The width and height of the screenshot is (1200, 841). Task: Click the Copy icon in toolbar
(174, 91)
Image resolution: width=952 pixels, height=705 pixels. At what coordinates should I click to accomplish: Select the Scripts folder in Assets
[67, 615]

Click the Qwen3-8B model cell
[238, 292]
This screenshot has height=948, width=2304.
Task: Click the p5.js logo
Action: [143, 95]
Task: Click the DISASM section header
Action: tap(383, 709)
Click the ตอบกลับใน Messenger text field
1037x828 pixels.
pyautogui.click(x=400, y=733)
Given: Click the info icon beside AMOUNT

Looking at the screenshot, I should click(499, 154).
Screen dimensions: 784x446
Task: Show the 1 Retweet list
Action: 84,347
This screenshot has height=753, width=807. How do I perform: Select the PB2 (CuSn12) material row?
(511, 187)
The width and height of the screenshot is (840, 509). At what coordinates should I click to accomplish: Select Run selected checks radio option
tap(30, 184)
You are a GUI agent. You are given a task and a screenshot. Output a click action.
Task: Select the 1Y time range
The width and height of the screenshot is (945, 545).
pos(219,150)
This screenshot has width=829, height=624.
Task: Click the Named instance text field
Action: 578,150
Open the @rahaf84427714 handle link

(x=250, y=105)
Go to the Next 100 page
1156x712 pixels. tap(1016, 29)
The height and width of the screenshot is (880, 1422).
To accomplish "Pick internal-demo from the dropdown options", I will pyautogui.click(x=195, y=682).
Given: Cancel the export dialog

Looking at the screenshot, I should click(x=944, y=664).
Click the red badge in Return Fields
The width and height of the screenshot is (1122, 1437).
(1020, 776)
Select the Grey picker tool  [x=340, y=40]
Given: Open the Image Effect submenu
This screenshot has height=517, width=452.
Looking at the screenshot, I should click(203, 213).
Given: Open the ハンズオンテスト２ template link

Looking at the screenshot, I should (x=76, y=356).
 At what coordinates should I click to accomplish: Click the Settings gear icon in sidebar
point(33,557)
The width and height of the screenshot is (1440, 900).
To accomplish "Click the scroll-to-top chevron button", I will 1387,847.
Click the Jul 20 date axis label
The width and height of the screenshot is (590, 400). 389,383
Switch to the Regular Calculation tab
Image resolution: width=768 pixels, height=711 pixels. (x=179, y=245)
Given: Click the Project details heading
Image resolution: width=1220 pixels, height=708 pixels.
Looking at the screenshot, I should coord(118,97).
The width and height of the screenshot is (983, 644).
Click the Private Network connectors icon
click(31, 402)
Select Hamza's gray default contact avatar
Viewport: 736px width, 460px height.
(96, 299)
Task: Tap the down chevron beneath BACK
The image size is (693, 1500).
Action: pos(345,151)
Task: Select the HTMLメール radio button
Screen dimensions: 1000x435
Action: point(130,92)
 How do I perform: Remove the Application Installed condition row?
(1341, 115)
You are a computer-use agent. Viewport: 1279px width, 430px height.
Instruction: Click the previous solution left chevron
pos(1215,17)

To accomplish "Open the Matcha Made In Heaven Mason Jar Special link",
···
What is needed
Print the entries once more, character for character.

Task output
The width and height of the screenshot is (1200, 841). Task: Click the Copy icon in toolbar
(174, 91)
Image resolution: width=952 pixels, height=705 pixels. At what coordinates should I click to accomplish: Select the Scripts folder in Assets
[67, 615]

Click the Qwen3-8B model cell
[238, 292]
This screenshot has height=948, width=2304.
Task: Click the p5.js logo
Action: [143, 95]
Task: Click the DISASM section header
Action: tap(383, 709)
Click the ตอบกลับใน Messenger text field
1037x828 pixels.
pyautogui.click(x=400, y=733)
Given: Click the info icon beside AMOUNT

Looking at the screenshot, I should click(499, 154).
Screen dimensions: 784x446
Task: Show the 1 Retweet list
Action: 84,347
This screenshot has height=753, width=807. How do I perform: Select the PB2 (CuSn12) material row?
(511, 187)
The width and height of the screenshot is (840, 509). At what coordinates should I click to accomplish: Select Run selected checks radio option
tap(30, 184)
You are a GUI agent. You are given a task and a screenshot. Output a click action.
Task: Select the 1Y time range
The width and height of the screenshot is (945, 545).
pos(219,150)
This screenshot has width=829, height=624.
Task: Click the Named instance text field
Action: 578,150
Open the @rahaf84427714 handle link

(x=250, y=105)
Go to the Next 100 page
1156x712 pixels. tap(1016, 29)
The height and width of the screenshot is (880, 1422).
To accomplish "Pick internal-demo from the dropdown options", I will pyautogui.click(x=195, y=682).
Given: Cancel the export dialog

Looking at the screenshot, I should click(x=944, y=664).
Click the red badge in Return Fields
The width and height of the screenshot is (1122, 1437).
(1020, 776)
Select the Grey picker tool  [x=340, y=40]
Given: Open the Image Effect submenu
This screenshot has height=517, width=452.
Looking at the screenshot, I should click(203, 213).
Given: Open the ハンズオンテスト２ template link

Looking at the screenshot, I should (x=76, y=356).
 At what coordinates should I click to accomplish: Click the Settings gear icon in sidebar
point(33,557)
The width and height of the screenshot is (1440, 900).
To accomplish "Click the scroll-to-top chevron button", I will 1387,847.
Click the Jul 20 date axis label
The width and height of the screenshot is (590, 400). 389,383
Switch to the Regular Calculation tab
Image resolution: width=768 pixels, height=711 pixels. (x=179, y=245)
Given: Click the Project details heading
Image resolution: width=1220 pixels, height=708 pixels.
Looking at the screenshot, I should coord(118,97).
The width and height of the screenshot is (983, 644).
Click the Private Network connectors icon
click(31, 402)
Select Hamza's gray default contact avatar
Viewport: 736px width, 460px height.
(96, 299)
Task: Tap the down chevron beneath BACK
The image size is (693, 1500).
Action: pos(345,151)
Task: Select the HTMLメール radio button
Screen dimensions: 1000x435
Action: point(130,92)
 How do I perform: Remove the Application Installed condition row?
(1341, 115)
You are a computer-use agent. Viewport: 1279px width, 430px height.
Instruction: Click the previous solution left chevron
pos(1215,17)

To accomplish "Open the Matcha Made In Heaven Mason Jar Special link",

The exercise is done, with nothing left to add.